Source extract -
--- START ---

Cary Sherburne: Hi, I’m Cary Sherburne and Senior Editor at WhatTheyThink.com and I’m here with Chuck Gehman who is Vice President of Product Management for Mimeo. And Chuck we’ve known each other a long time and I know that you don’t always like go with the flow or the crowd, you’ve usually got some leading edge and some different ideas. And we hear a lot about how printers have to move from being print service providers to marketing service providers and I understand that you’ve got some feelings about that topic.
Chuck Gehman: I do.
Cary Sherburne: Surprisingly.
Chuck Gehman: I think that it needs to really be well considered for a printer to decide to do this. That’s probably the biggest challenge I have with it, that’s it’s being over hyped in the media, so the present company accepted, of course. But I think printers needs ideas to improve and expand their business and to fill in for volume that they’ve lost and they may or may not be it depending on the circumstances of the printer.
There are other ways to expand and grow your business and succeed, besides being a marketing service provider, whatever that is because the other problem I have with it is it’s a little ambiguus term. If you do a Google search for marketing service provider you will primarily come up with people that send emails. They’re email service providers. So I think that’s something we as an industry have to consider. Recently Margie Dana wrote an article about printers calling themselves marketing service providers to disguise the fact that they’re printers. And from her standpoint as somebody who represents print buyers thinking that’s not such a good thing if you’re...
Cary Sherburne: Well, you know, it’s interesting because if you are positioning yourself as a marketing service provider but you’re not walking the talk then you just lose credibility instantly. I mean, so I was speaking with a company that did make a transition successfully, Sugar Bush Media Solutions, Mark Parent and he did it the hard way. I mean, he just sort of said, “Okay, I’m just going to make this migration,” and he lost a lot of business in the beginning because what happened was most of his customers were agencies and they said, “Wait a minute you’re competing with us.”
So the lesson he learned out of that was, hey first of all I have to have the knowledge about how to market. I got that but then I also have to have a plan and then I might want to start this as a separate business and let my traditional printing business fund the growth.

--- END ---

Given instruction A - Reproduce the passage of the interview on printers becoming marketing service providers between "Cary Sherburne: Hi, I’m" and "Gehman: I do.", inclusive.
Given instruction B - Continue the interview on printers becoming marketing service providers from the point where it stops.

Source excerpt -

--- START ---

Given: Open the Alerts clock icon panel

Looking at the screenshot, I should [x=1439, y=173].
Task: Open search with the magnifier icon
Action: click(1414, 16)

--- END ---

Task answer A -
Cary Sherburne: Hi, I’m Cary Sherburne and Senior Editor at WhatTheyThink.com and I’m here with Chuck Gehman who is Vice President of Product Management for Mimeo. And Chuck we’ve known each other a long time and I know that you don’t always like go with the flow or the crowd, you’ve usually got some leading edge and some different ideas. And we hear a lot about how printers have to move from being print service providers to marketing service providers and I understand that you’ve got some feelings about that topic.
Chuck Gehman: I do.

Task answer B -
Chuck Gehman: It’s true. It’s very true. And there’s another conundrum for printers. If their printing business is suffering and they think this is a way that they will get more print volume on the presses that could be a recipe for disaster. In fact, I really started to think about this when I read your interview with the Mallard press guy.
Cary Sherburne: Oh right. with Bob Gay.
Chuck Gehman: And I’m looking at that going, you know, one thing that really struck me was he said if I had to do it all over again I’d go hire a CFO and a salesman and give them equity in the company. And I’m looking at that going, why didn’t you just do that and not do the marketing service provider thing? That probably would have been the thing – the difference between success and failure. So I think that’s something to think about.
Cary Sherburne: Yeah and the other thing that Mark Parent said, not to overuse him but he’s done such a great job is that, you know, you have to read everything. You have to go to the venues where the marketers are? You have to really live in their world and he claims to have read just about every book on sales and marketing that’s ever been written, maybe, maybe not. But none the less he’s very well read in the subject so you’re able to really have that credibility. If you walk in there and you don’t have the marketing credibility forget it. I mean he says, “If marketing is not your thing don’t go there.”
Chuck Gehman: I think that the printing business is very tough and competitive. This is even more tough and competitive, you know, it’s sort of another league when you start getting into what advertising agencies and marketing companies actually do.
Cary Sherburne: I think that’s given our listeners and viewers and readers a lot to think about. Thank you.
Chuck Gehman: Thank you.
Discussion
By James Harvey on Jan 13, 2011
Dear Chuck and Cary:
You make a good point about media marketing services being too vague. I would argue a slightly more specific term such as “Market Response Provider” or “Market Response Operations” would be more appropriate for where successful printers are going with the addition of auxiliary services and the proliferation of both digital printing and automation.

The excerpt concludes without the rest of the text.